Stage 1: A Meeting
This is the first point of discovery. We look at what you already have, what and who you love to live with, what you may feel you’re missing, what you dislike, and where you are heading. We start to build a picture of your priorities together, as we itemise the details that make a difference to how you live and as we consider your routines and rituals, what you know, what you’d like to learn, what you value, who and what you trust, …
There’s a lot of ground to cover, but it will be a guided conversation with the potential for some homework.
Stage 2: A Report
I create and present a brief with accompanying range of choices, and some notes to give those choices context, and to reflect and respond to the priorities identified by the work we did together at Stage 1.
The brief is designed to work alongside, and in support of, the work of your design professionals.
From here, I will hand over the design work to those who can work up all of your choices and decisions into a coherent and fully realised design that is tailored to you.
Stage 3: A Home Visit
Once your kitchen is installed and ready to use, manuals, maintenance and care guidance will be delivered alongside a home visit as an additional service to refresh your minds about what you have chosen, why you have chosen it, and how it works in practice. Should you need a more advanced refresher once you’ve got used to the basics and want to know more, this can also be arranged.
the service is designed to work alongside your design process, and can work with or without a dedicated kitchen design company.
If working with a kitchen design company, I will be mindful of the brand suppliers and partners that form part of their design service.
My work with you starts ideally at the beginning of a project – as it is being outlined, and while the budgets are being looked at.
(NB: on budgets: the cost of designing and supplying a kitchen will usually not include its install costs, which can be significant, and are significantly important to a finished result – make sure you are aware of how the budget will need to be split across the whole project as you embark – good kitchens can be turned bad with a badly planned or executed installation, and prices start to head north, timescales to expand, and tempers to fray with an all too predictable momentum if the planning is not precise!).

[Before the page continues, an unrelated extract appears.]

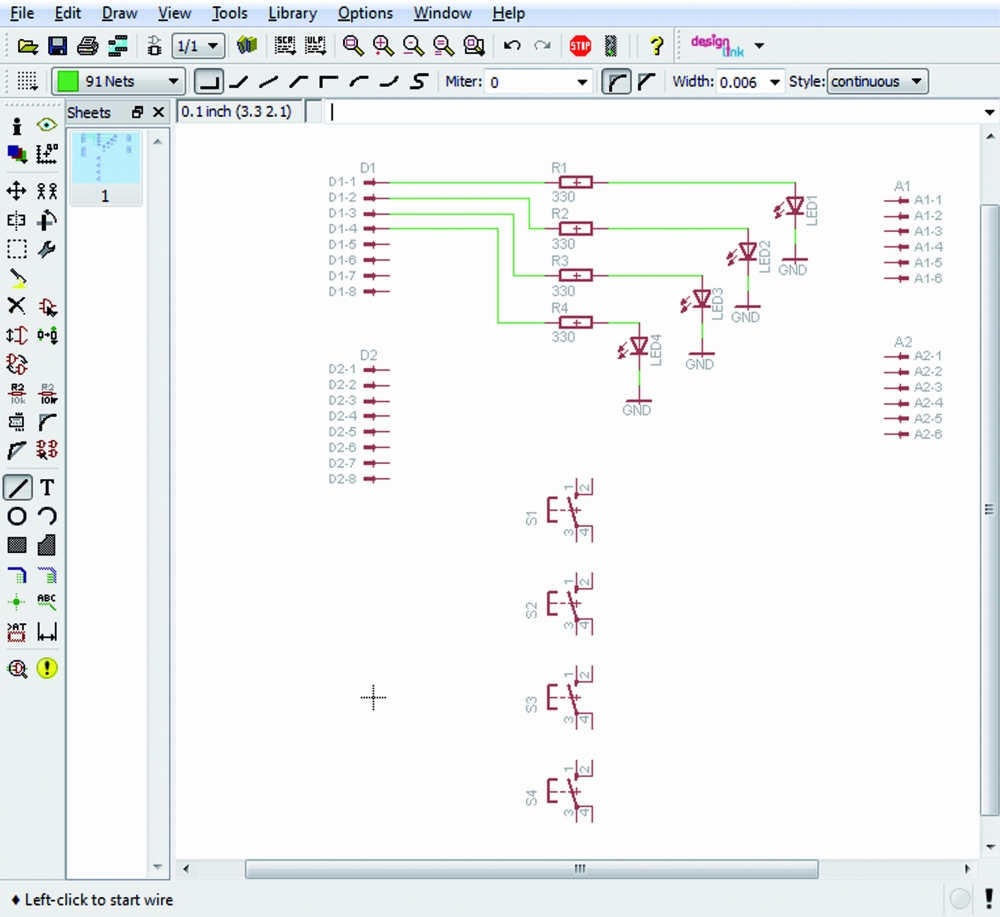Select the Info tool icon
Image resolution: width=1000 pixels, height=917 pixels.
(x=16, y=126)
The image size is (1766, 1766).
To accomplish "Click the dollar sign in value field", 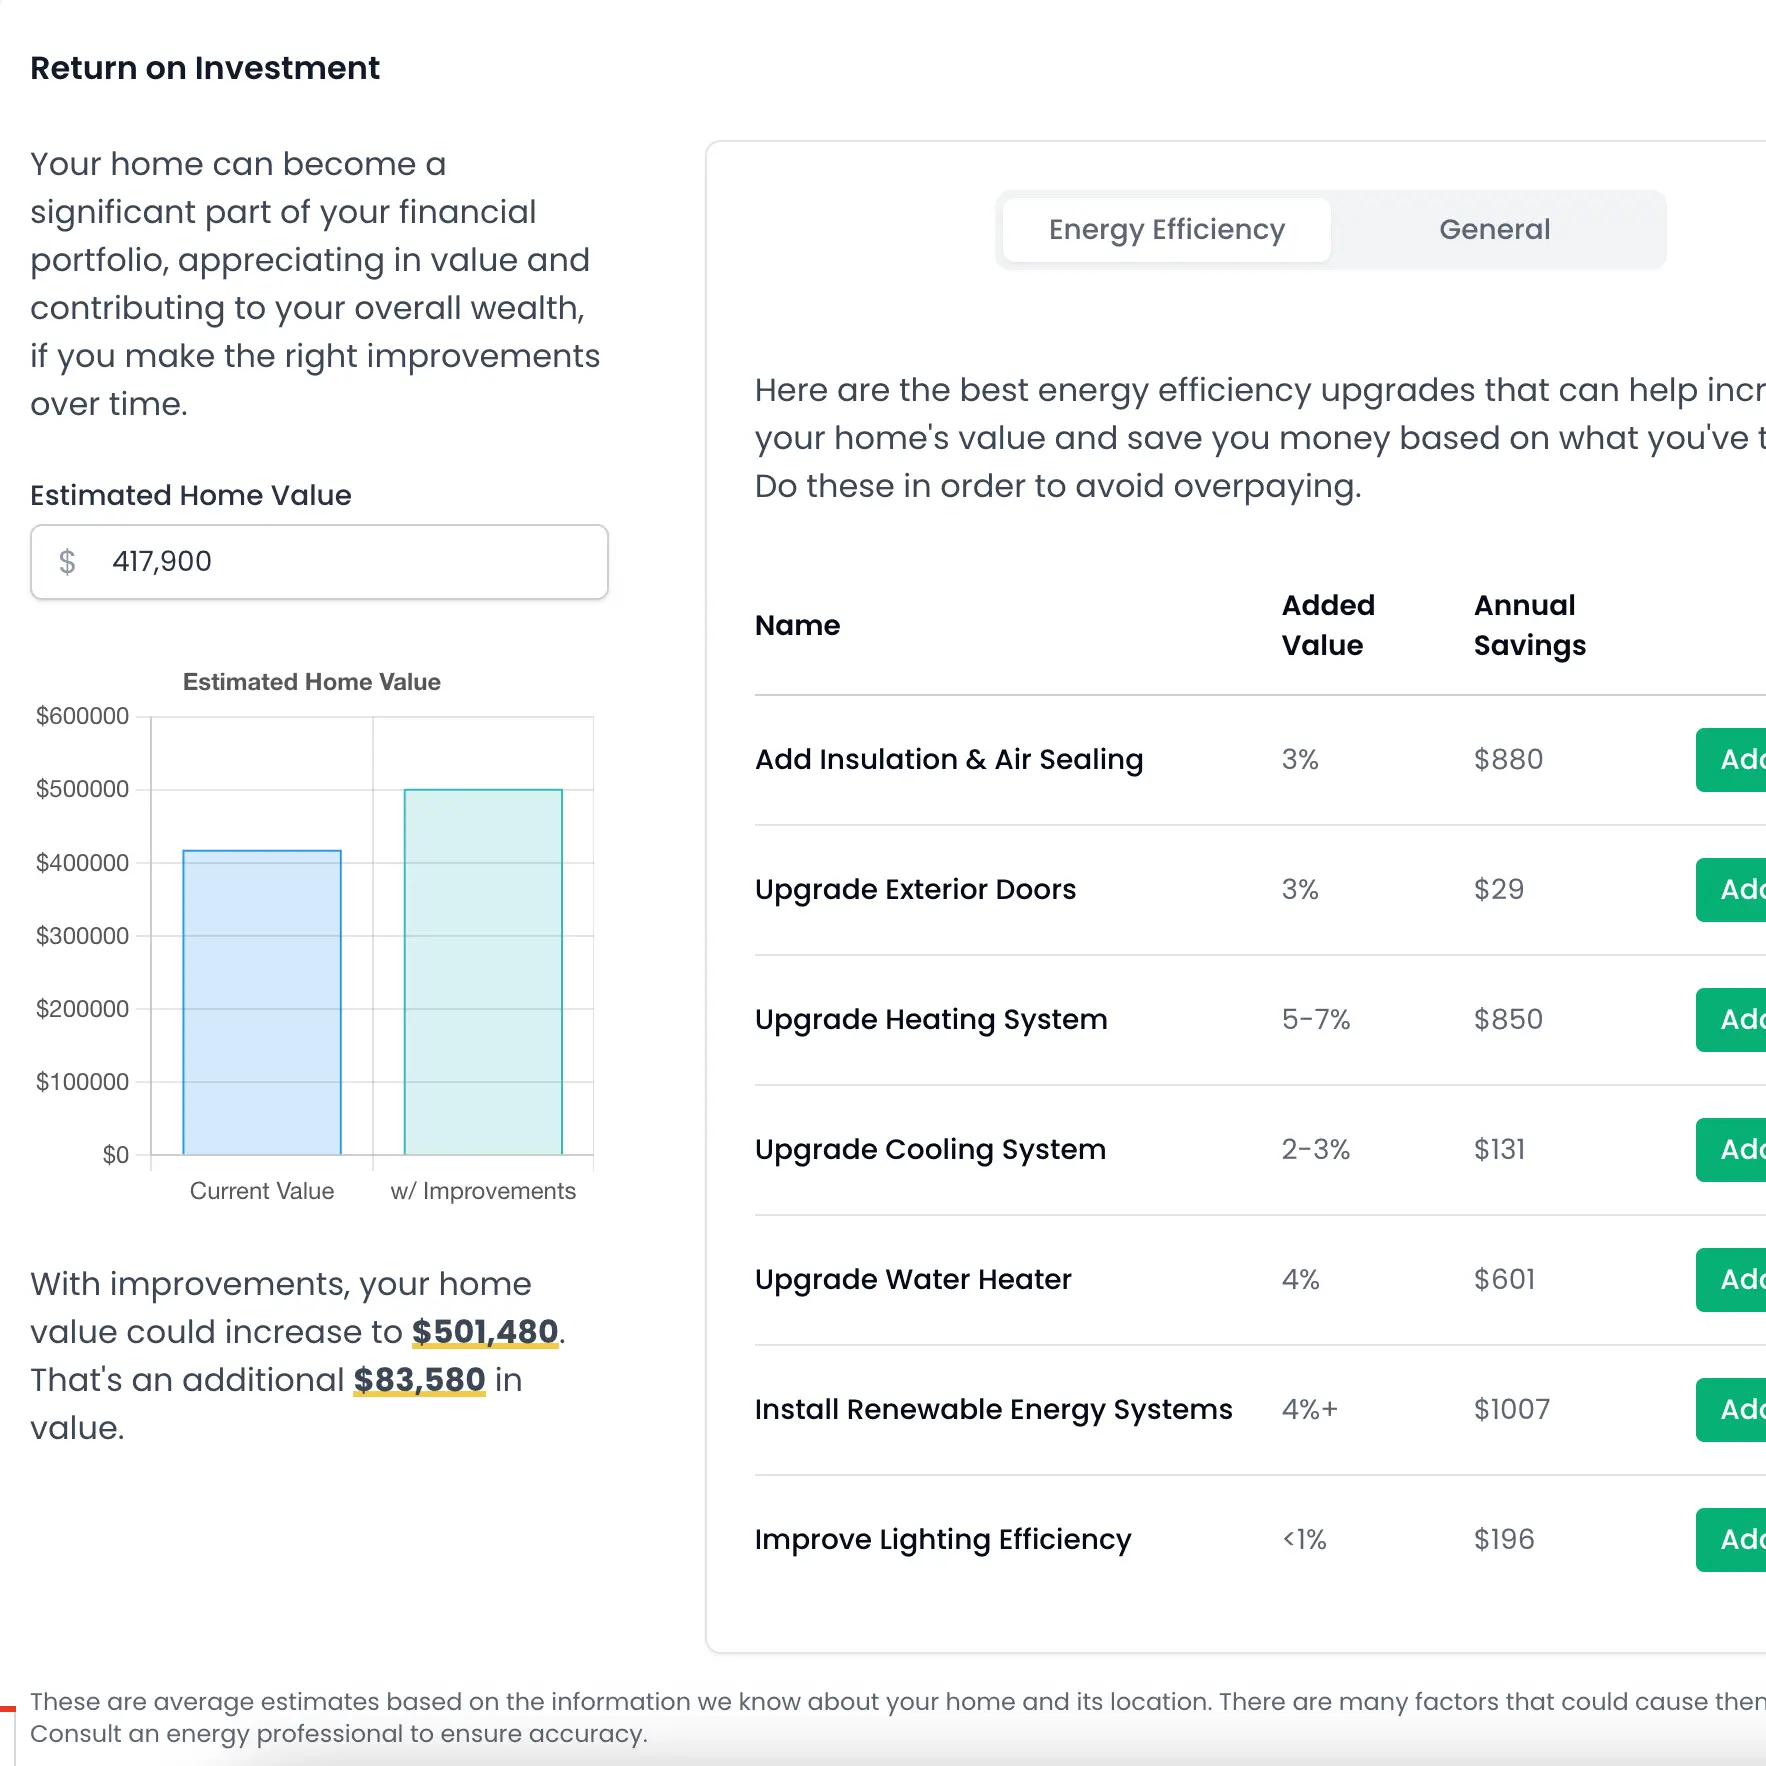I will point(67,562).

The type of appliances that you are eventually drawn to may affect the layout plans for your kitchen – it’s not only the dimensions of the appliance that matter to layout, it’s also how the appliances allow you to ‘perform’ within the kitchen – it’s why it’s important to identify early the kind of ovens, hobs, chiller units etc that you are looking to choose, because these will have an impact on: the spatial plan, the look of your finished kitchen, your ability to use it as a social and sociable space, and the allocations of your budget.
You may have ideas for what you do or don’t like, or what is or isn’t going to be useful – my job includes helping you to move beyond the limits of any existing understanding, practice, or prejudice – as is useful to you. I help you to understand the principles so that you can be open minded to making decisions about things you might not already have experienced, encountered, or even known existed. The pace of change in kitchen tech can be slowed down by resistance that comes from us not yet knowing what we don’t yet know.